Following on the heels of the case of the Mississippi child apparently functionally cured of HIV, a group of scientists is laying the groundwork for an attempt to replicate the case in other children, Nature Medicine reports. The research team that announced the findings about the child in March will meet with other scientists in May at a retreat of the International Maternal Pediatric Adolescent AIDS Clinical Trials (IMPAACT) group, which is sponsored by the National Institutes of Health (NIH). At the retreat, they will strategize study protocols to possibly take children born with HIV off antiretrovirals (ARVs) if they have undetectable viral loads.
Firstly, the researchers hope to launch a pilot study with about two dozen babies born to HIV-positive mothers who did not receive ARVs during pregnancy. They would study risks and benefits of the aggressive ARV treatment the Mississippi baby received shortly after birth.

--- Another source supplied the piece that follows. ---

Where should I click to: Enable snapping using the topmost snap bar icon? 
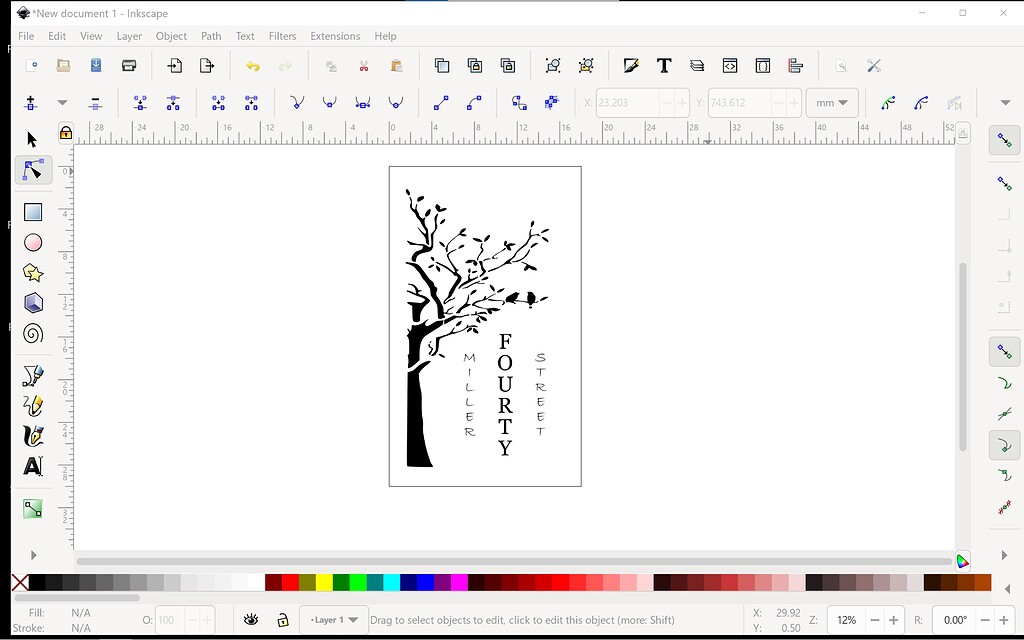point(1003,140)
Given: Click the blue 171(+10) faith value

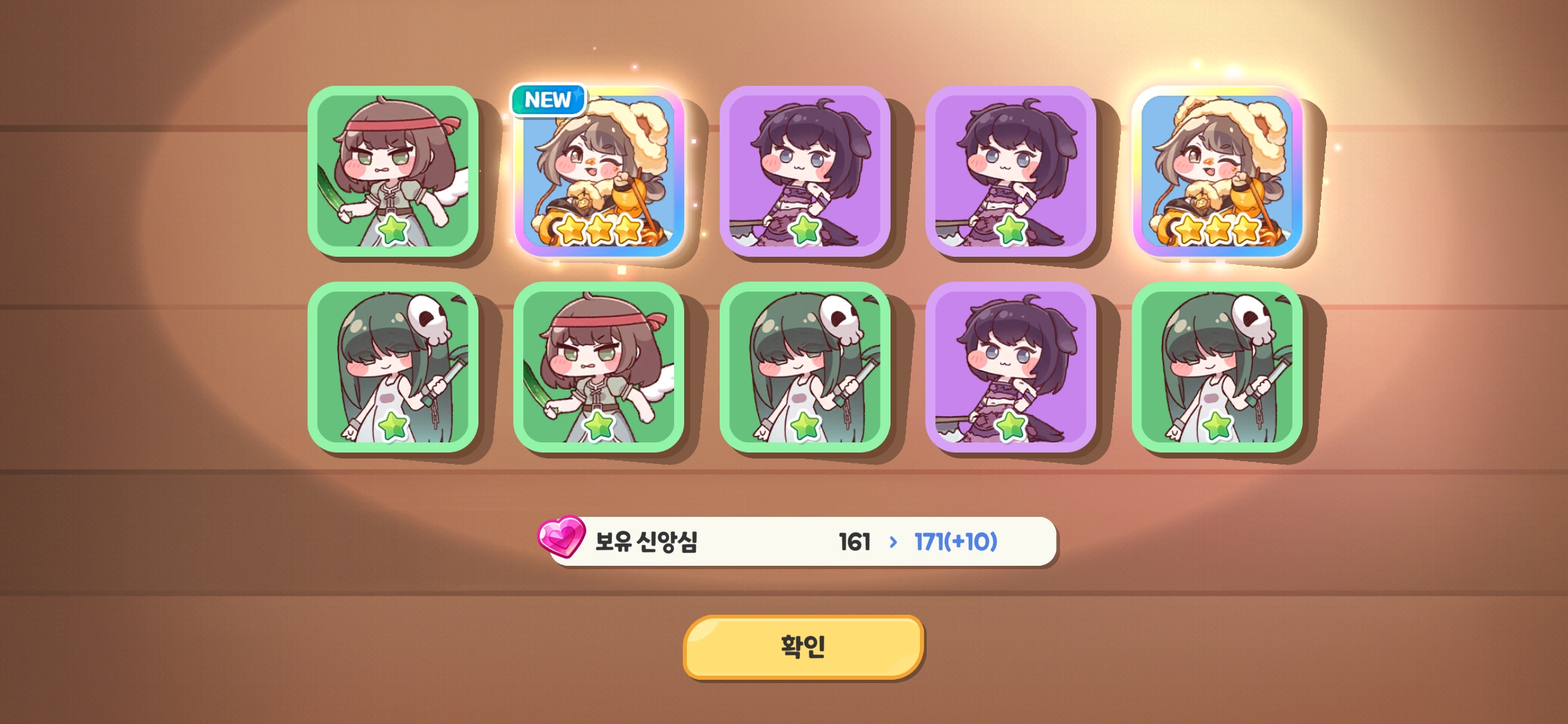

Meanwhile, researchers also see possibilities in a study presented at the 20th Conference of Retroviruses and Opportunistic Infections (CROI) in Atlanta by Katherine Luzuriaga, MD, from the University of Massachusetts Medical School in Worcester, who is on the research team studying the functionally cured baby. She looked at five people who were started on ARVs before they were three months old in the mid-1990s and found that four have neither detectable virus nor HIV antibodies in their bloodstreams. Luzuriaga told Nature Medicine that “it may be reasonable to consider a trial off therapy for these kids.”